Pricing and Licensing
Apache Iceberg is free and open source under Apache 2.0 — there's no license cost for the table format itself. Your cost comes from three components: query engines (Spark, Trino, Flink, or managed services), object storage (S3, GCS, Azure Blob), and catalog infrastructure (AWS Glue Data Catalog, Hive Metastore, or an Iceberg REST catalog).
| Component | Pricing Shape | Typical Cost |
|---|---|---|
| Iceberg format | Free (Apache 2.0) | $0 |
| Query engines (self-hosted) | Free (Spark, Trino, Flink are all open source) | Infrastructure + ops time |
| Query engines (managed) | AWS Athena ($5/TB scanned), Snowflake (credit-based), Databricks (DBU-based) | Varies |
| Object storage | S3 ($0.023/GB/month), GCS (similar), Azure Blob (similar) | Scales with data volume |
| Catalog infrastructure | AWS Glue ($1 per 100K catalog requests), Hive Metastore (self-hosted), or Iceberg REST catalog | $10-$100/month typical |
The practical cost is dominated by query engines and storage. Tabular (acquired by Databricks in 2024) offers managed Iceberg services; Dremio offers a commercial managed lakehouse on Iceberg; cloud vendors (AWS, GCP, Azure) all have Iceberg-native query services. Total cost of ownership varies wildly based on query volume and storage scale — a small team can run Iceberg on $50/month (S3 plus Athena); a large enterprise can spend $100K+/month on Iceberg-based analytics.
Pros and Cons
Pros:
- Open format with broad engine support — Spark, Trino, Flink, Snowflake, Athena, Databricks all read Iceberg natively.

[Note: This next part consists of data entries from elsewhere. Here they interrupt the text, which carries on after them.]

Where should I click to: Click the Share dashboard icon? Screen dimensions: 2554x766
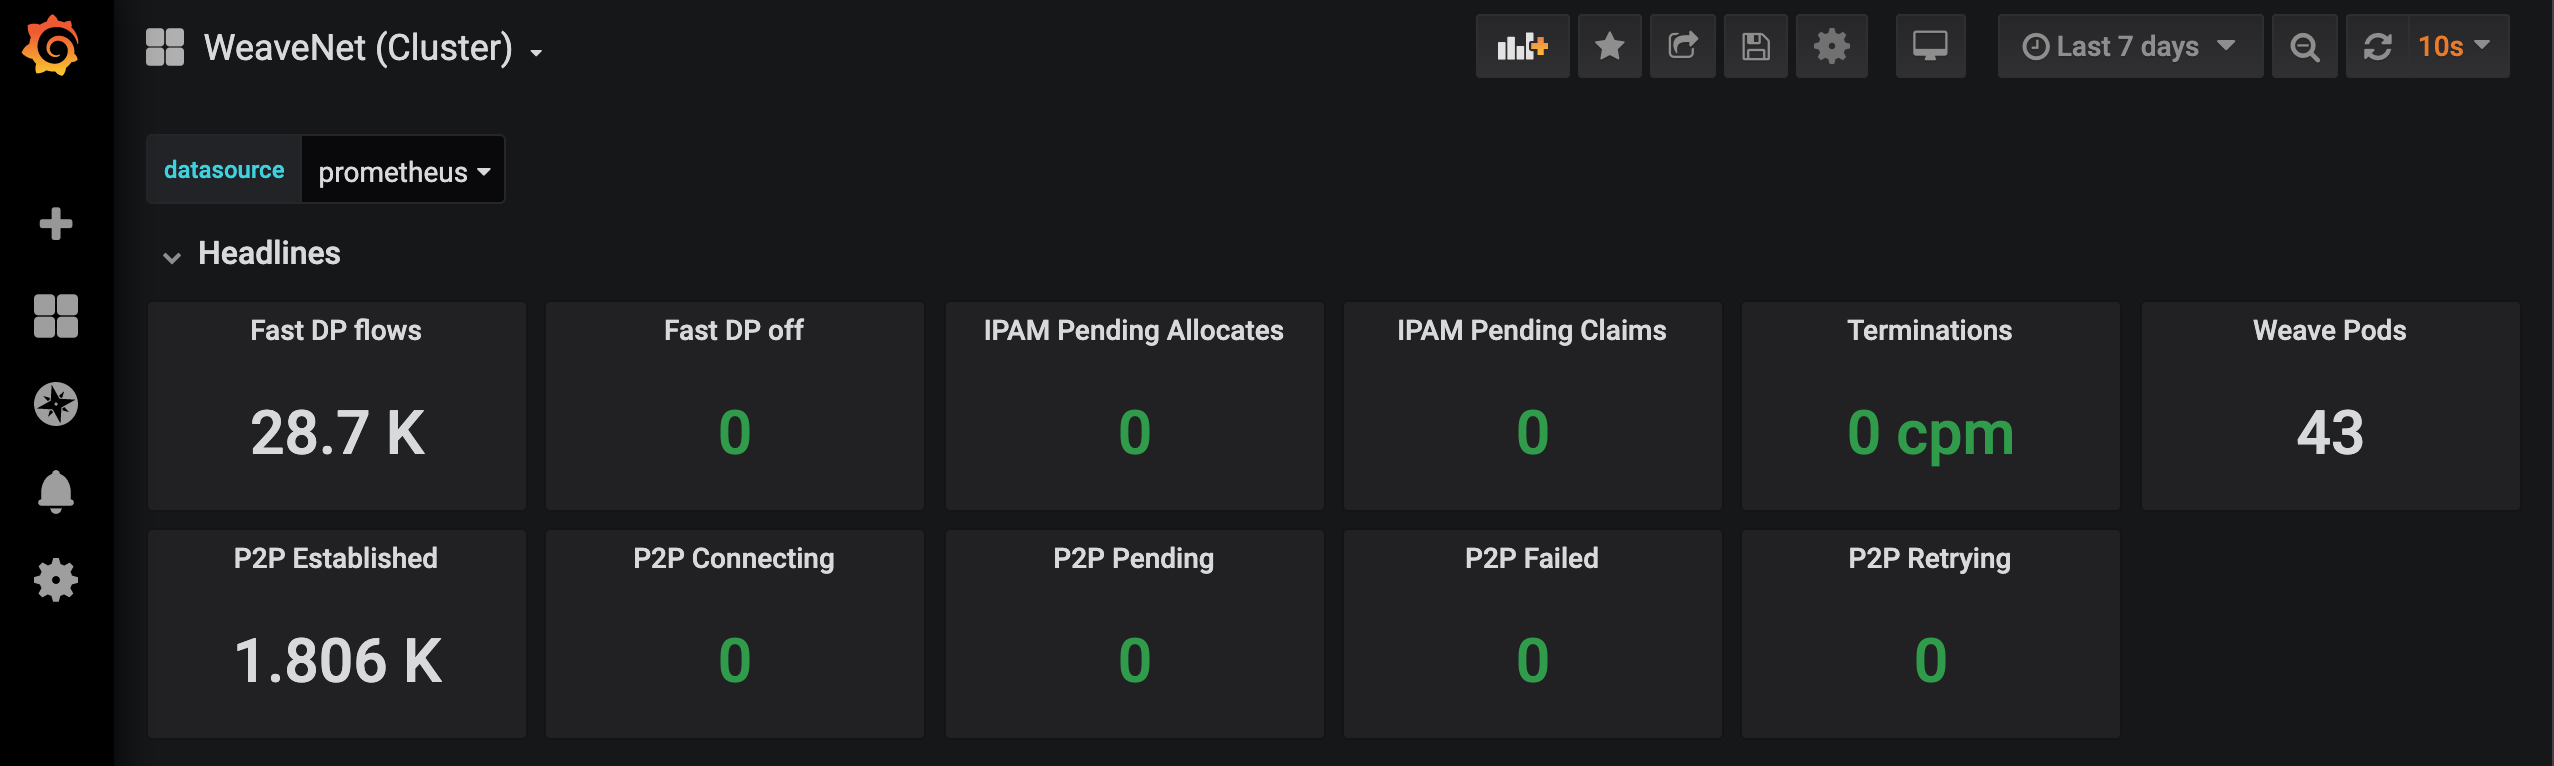tap(1683, 46)
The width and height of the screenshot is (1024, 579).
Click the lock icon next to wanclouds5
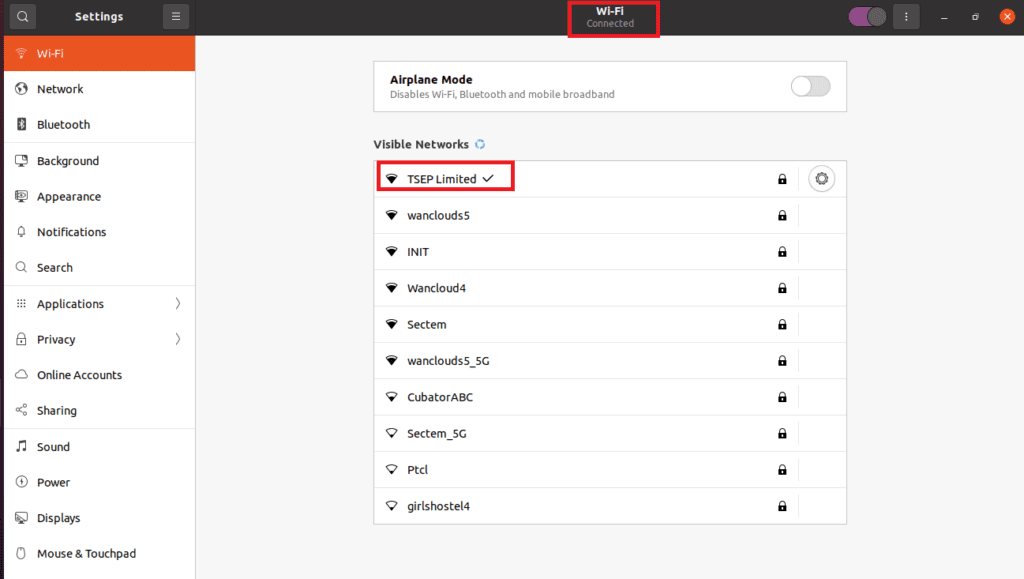(x=782, y=215)
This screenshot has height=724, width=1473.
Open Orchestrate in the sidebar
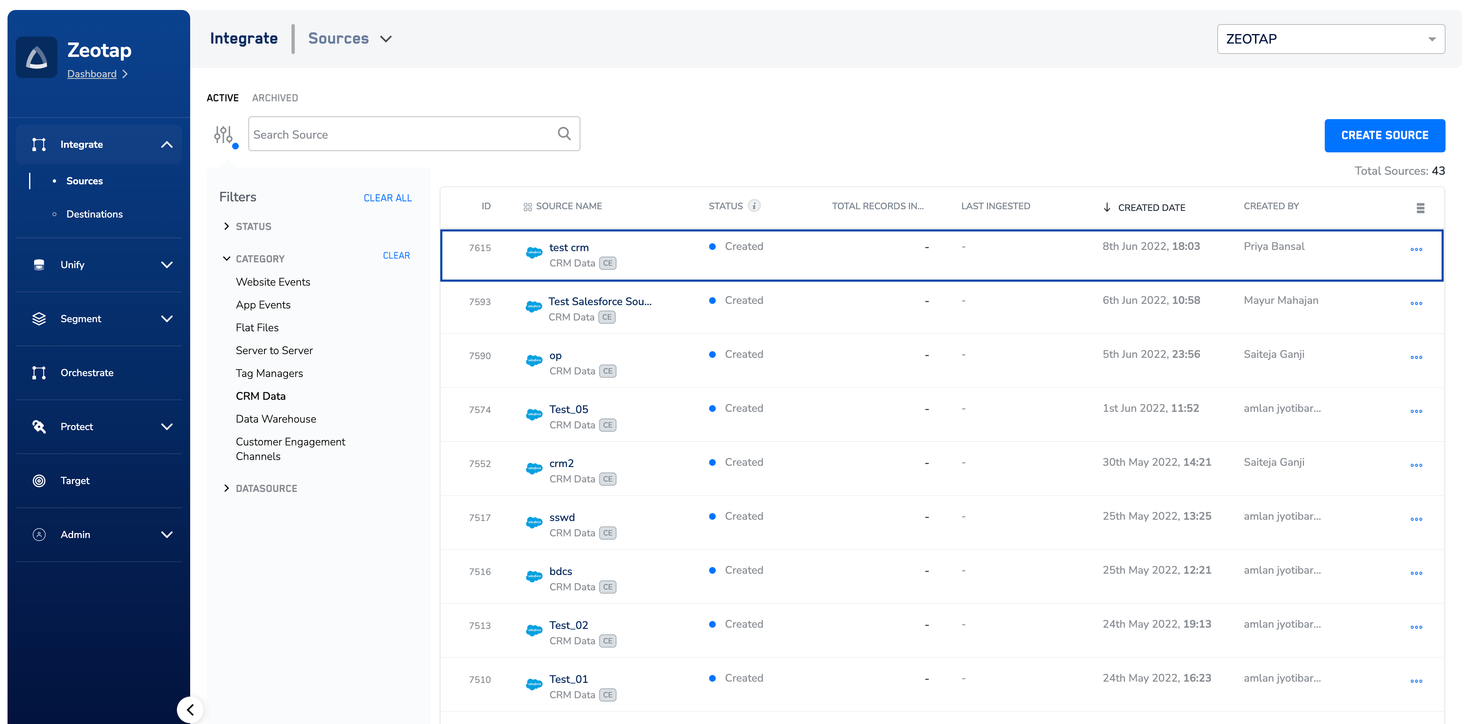[87, 373]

- Robust schema evolution handles real-world production change patterns cleanly.
- Time travel and snapshots enable reproducible analytics and rollback.

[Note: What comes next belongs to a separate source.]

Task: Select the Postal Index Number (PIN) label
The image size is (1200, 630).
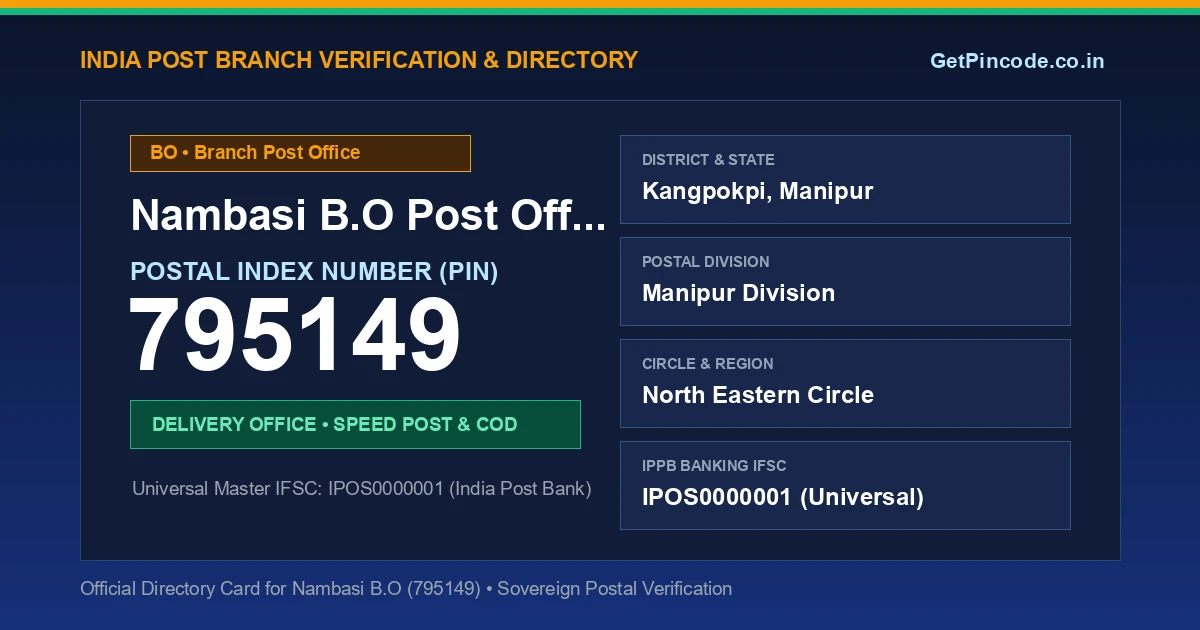Action: tap(314, 271)
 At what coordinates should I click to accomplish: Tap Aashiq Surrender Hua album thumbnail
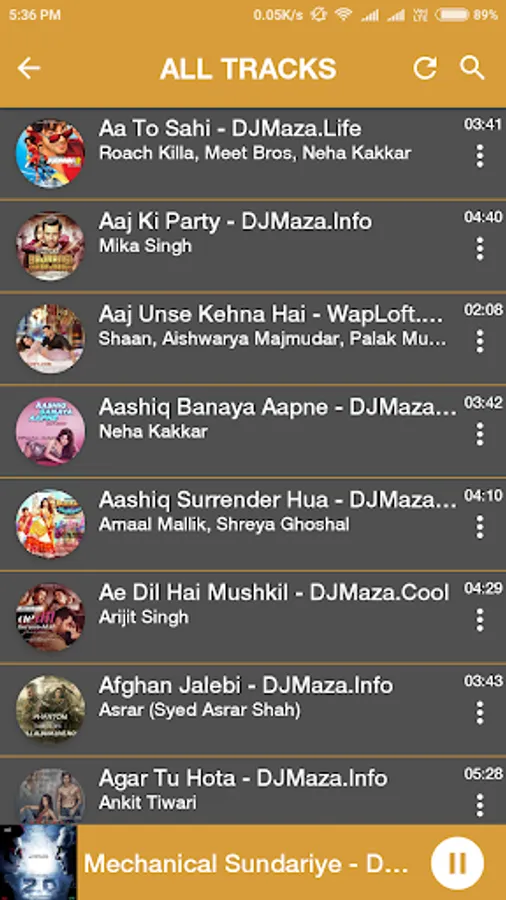50,524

- Hidden partitioning removes a major source of user error versus Hive-style partitioning.
- Apache 2.0 license — no vendor lock-in at the format level.
- Row-level operations (MERGE, DELETE, UPDATE) handle GDPR and compliance requirements.
Cons:
- Operational complexity is real — file compaction, orphan cleanup, snapshot expiration all need automation.
- Commercial support ecosystem is less mature than Delta Lake's Databricks-backed tooling.
- Small-file problem isn't solved by default — streaming writes create many small files that need compaction.
- Catalog choices are confusing — AWS Glue vs Hive Metastore vs REST catalog each have trade-offs.
- Performance tuning requires expertise — partition design, sort order, and file size all affect query performance.
Alternatives and How It Compares
Iceberg is the emerging standard, but it's not the only game in town.
- Delta Lake — the Databricks-originated alternative. Similar features, different architectural choices. Choose Delta Lake when you're committed to Databricks; choose Iceberg when you want multi-engine flexibility.
- Apache Hudi — the streaming-first lakehouse format. Stronger for CDC and real-time ingestion; weaker for ad-hoc analytics. Choose Hudi when streaming upserts dominate your workload.
- Snowflake — the proprietary warehouse competitor. Managed, polished, expensive. Choose Snowflake when you want zero operational overhead and budget matches; Iceberg is cheaper at large scale.
- Databricks — the commercial platform that owns Delta Lake and, as of 2024, Tabular (Iceberg). Works natively with both. Choose Databricks when you want a managed lakehouse and will commit to their ecosystem.
- Google BigQuery — the serverless warehouse alternative with native Iceberg support now. Hybrid: BigQuery reads Iceberg tables while maintaining its native BigLake tables.
- Trino — an SQL query engine often paired with Iceberg. Trino doesn't replace Iceberg; it queries it. Pair them for an open-source federated analytics stack.
Iceberg wins when multi-engine querying, open format, and enterprise governance matter. It loses to Delta Lake on Databricks-shop fit, to Snowflake on operational simplicity, and to Hudi on streaming-upsert-heavy workloads. For most greenfield data platforms in 2026, Iceberg is the right default — the ecosystem momentum is clearly in its favor.